- Objective
In the account of the autumn cycle tour, reproduce word for word the passage from "It was a tough" up to and including "in the country.".

- Given passage
One Week, Four Countries: An Autumn Cycle Tour

This October we spent a few days in Austria on a long-planned family holiday. As this included crossing all of Switzerland, we thought we might as well continue the vacation a bit longer and do a short cycle tour from there. We had a week to spend, and we ended up cycling in four countries (Germany, Austria, Italy and Switzerland) and over four mountain passes (no, actually, five). We went from glorious autumn weather to the beginning of winter. The trip was short (too short!), but it gave us back a bit of the cycle touring feeling we had been missing since coming back home last June.

It was a tough week, but a very happy one.

Read on if you want to know more about it!

Part 1: Fernpass

After four days of pampering, spa visits, playing with nieces and nephews, and eating way too much, we set off from the Alm Hochhäderich, the place where we had spent our family holiday. We had arrived there by bicycle from the Swiss border town of Sankt Margrethen, taking advantage of the Swiss train system’s possibility of sending bicycles to almost every train station in the country.

So, we started off by following a hiking trail, then a mountain road that went steeply uphill before diving down into Germany, where we joined the Bodensee-Königssee cycle route. We followed the route – with a few variations – until Pfronten, by the border to Austria. On the map, this stretch had looked quite flat to me, but we sooon realized that there’s nothing flat in this part of the world. We had to scale back our expected daily distances…

But the route was beautiful. Some was on cycle lanes, some on small countryside roads. It was warm and we were cycling in shorts and t-shirts.

Recumbent on Allgäu Cycle Route

View on the Alps and Zugspitze

In the afternoon, we decided to find a campsite. A disadvantage of cycle touring in autumn is that it gets dark (and cold) early. The region didn’t seem very suitable for wild camping – it was all fields, most of which had just been fertilized with cow dung… We managed to hunt down an all-year-round open campsite next to a lake (Güntensee). It wasn’t cheap but it was nice: nicely heated bathrooms, a perfect hot shower, a picnic table, and a restaurant for the (very important) after-cycling beer.

Our tent Hilleberg Nallo 3GT in the campsite Grüntensee in Germany

The next day saw more great weather, mountain views, and perfect cycle routes.

Via Claudia Augusta cycle route in Austria

After crossing the border to Austria, we joined another great cycle route: the Via Claudia Augusta. This was the first real road across the Alps, built by Roman emperor Claudius. It’s now having a comeback in the form of (supposedly the easiest) cycle route crossing the Alps. We didn’t known about this route before and were positively surprised. We would follow this route until just below the Passo Stelvio in Italy.

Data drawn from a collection
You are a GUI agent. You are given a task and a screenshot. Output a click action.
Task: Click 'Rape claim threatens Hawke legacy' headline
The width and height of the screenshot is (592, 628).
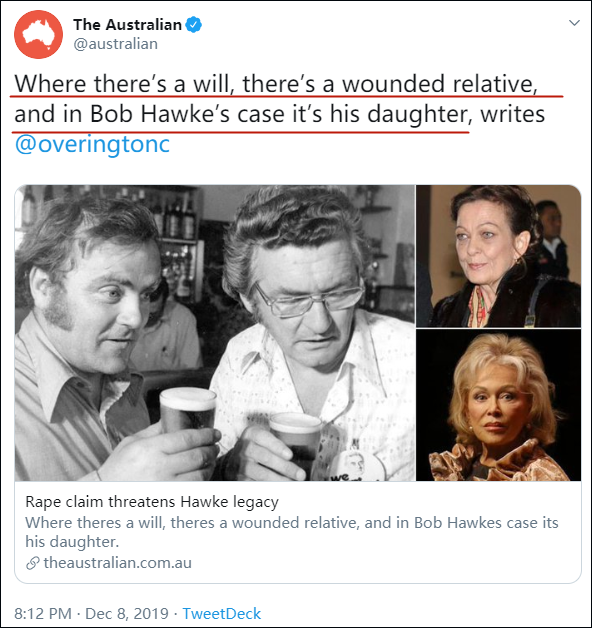pos(152,501)
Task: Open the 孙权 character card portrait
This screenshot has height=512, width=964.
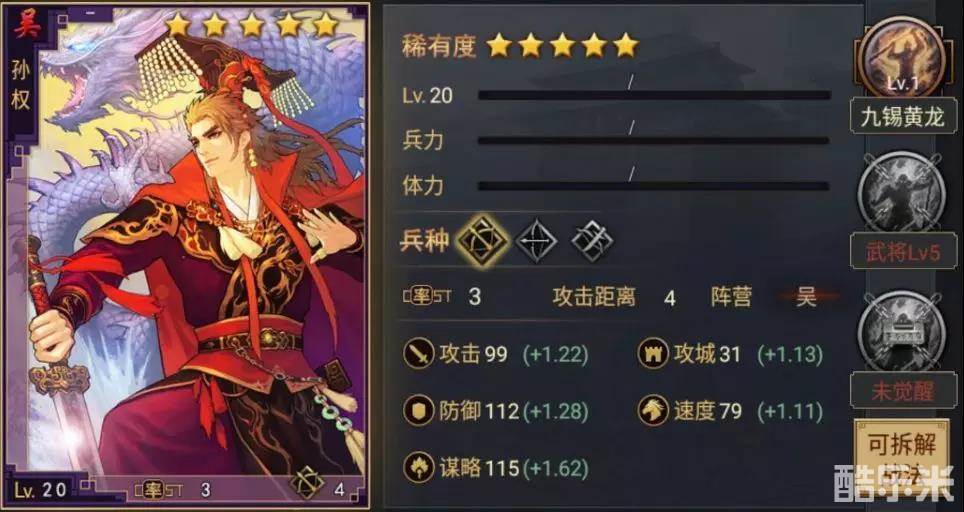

- Response for this exercise
It was a tough week, but a very happy one.

Read on if you want to know more about it!

Part 1: Fernpass

After four days of pampering, spa visits, playing with nieces and nephews, and eating way too much, we set off from the Alm Hochhäderich, the place where we had spent our family holiday. We had arrived there by bicycle from the Swiss border town of Sankt Margrethen, taking advantage of the Swiss train system’s possibility of sending bicycles to almost every train station in the country.